In May 2002, Jean-Luc Romero became the first French politician who revealed having AIDS.; He is president and founder of the ELCS Association (Local Elected against Aids : 13.000 local elected in this society), President of the Crips Ile-de-France (an organization which aims at fighting aids in the Ile-de-France region and educating high school students). The Crips Ile-de-France coordinates the stand of France during the international conferences about AIDS. He is also a member of the National Council AIDS.

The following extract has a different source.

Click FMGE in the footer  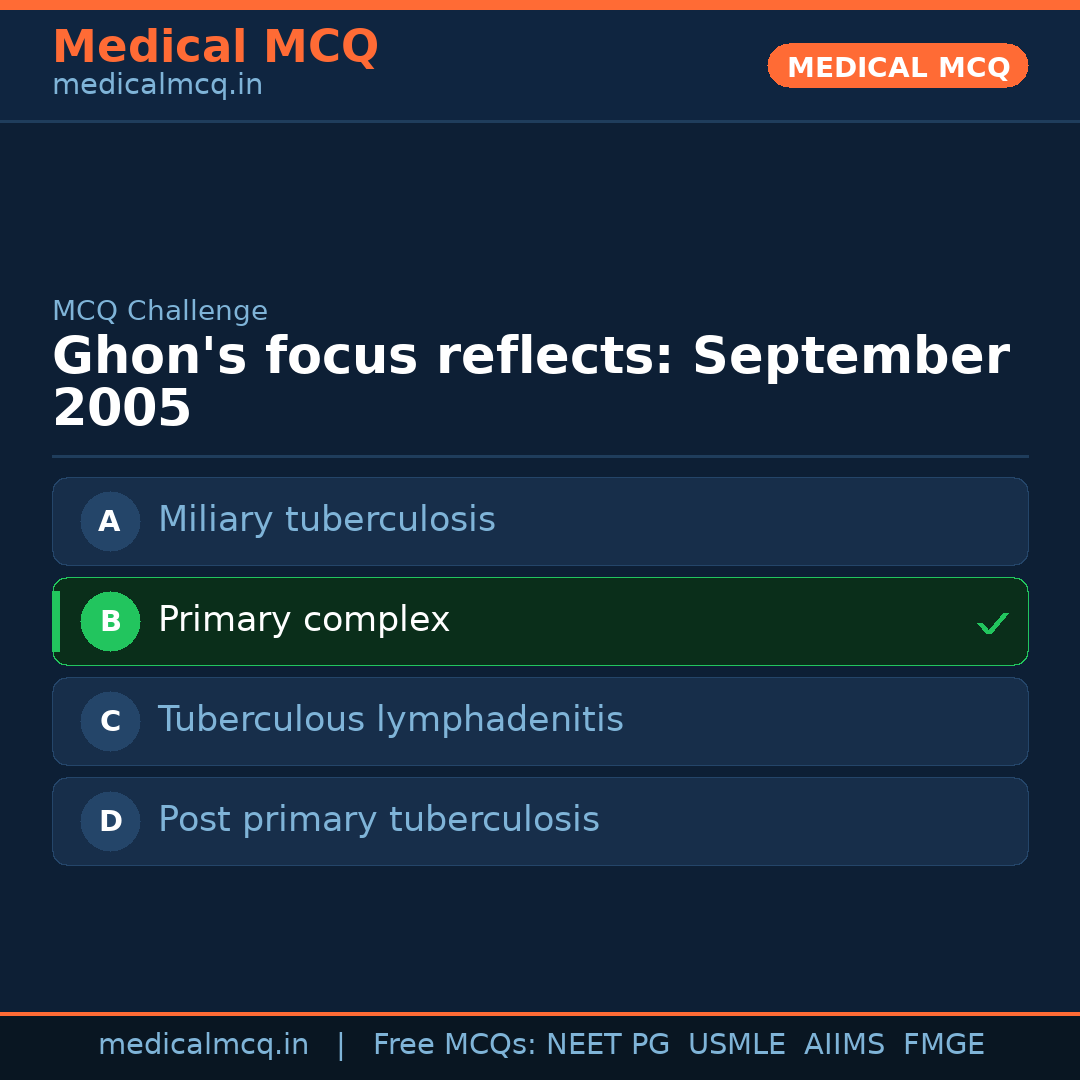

In 2004, he convinced the Prime Minister to declare AIDS as a national priority and became president of the group responsible for managing this year.

Since 2006, Jean-Luc Romero began a great movement against restrictions on freedom of movement and settlement imposed by many states of the United Nations for people living with HIV / AIDS in 2014, 41 countries impose such discrimination. A first success is achieved in January 2010 with the change of legislation in the United States. This development was followed by another equally important: China now allows people living with HIV to enter its territory.

==Fight for equal rights==
He fought vigorously to have homophobic remarks as severely punished as racist ones. He wrote the books « On m' a volé ma vérité » (my truth was stolen from me) and « Homopoliticus, comme ils disent " (Homopoliticus, as they say) about this issue. As president of Crips Ile-de–France, he fights homophobia and hiv-aids phobia amongst the young. He is elected gay of the year 2011 by the readers of Yagg.fr.
He fought also for the legalization of marriage for all and He married Christophe Michel, 27 September 2013 at the town hall of the 12th arrondissement of Paris. The ceremony was presided over by the mayor of Paris, Bertrand Delanoë.

==Books==
- Ma mort m'appartient - 100% des Français vont mourir, les politiques le savent-ils (My death belongs to me - 100% of French people are going to die. Do politicians know it?)Editions Michalon, avril 2015
- Monsieur le président, laissez-nous mourir dans la dignité!, Jean-Claude Gawsewitch Editeur, septembre 2013
- Homo Politicus : Politique et homosexualité de 1960 à nos jours, Paris, Éditions Florent-Massot, 2011. Ré-édité en 2012 aux éditions Gaies et Lesbiennes-La Cerisaie
- Les voleurs de liberté : une loi de liberté sur la fin de vie pour tous les Français ! - Éditions Florent-Massot, septembre 2009
- La Nuit des petits couteaux : qui gagnera la bataille de Paris ? - Jean-Claude Gawsewitch Éditeur, février 2006
- Je n'ai jamais connu Amsterdam au printemps, Ramsay, septembre 2004
- Contribution à Addictions et toxicomanie, éditions Frison Roche, septembre 2004
- Lettre à une droite maladroite, Ramsay, mars 2003
- Virus de vie, Éditions Florent-Massot, Présente, mai 2002
- On m'a volé ma vérité, Le Seuil, juin 2001

==Movies==

Homopoliticus, written with Aleksandar Dzerdz, INA editions 2013

==Distinctions==
He is Knight of the Legion of Honour, the National Order of Merit and the Ordre des Arts et des Lettres (Fine Arts).
Elected politician of the year 2001 by the readers of VSD.
Gay of the year (2011) by the readers of yagg.fr.
MDV Awards 2012 for his involvement in the fight against aids.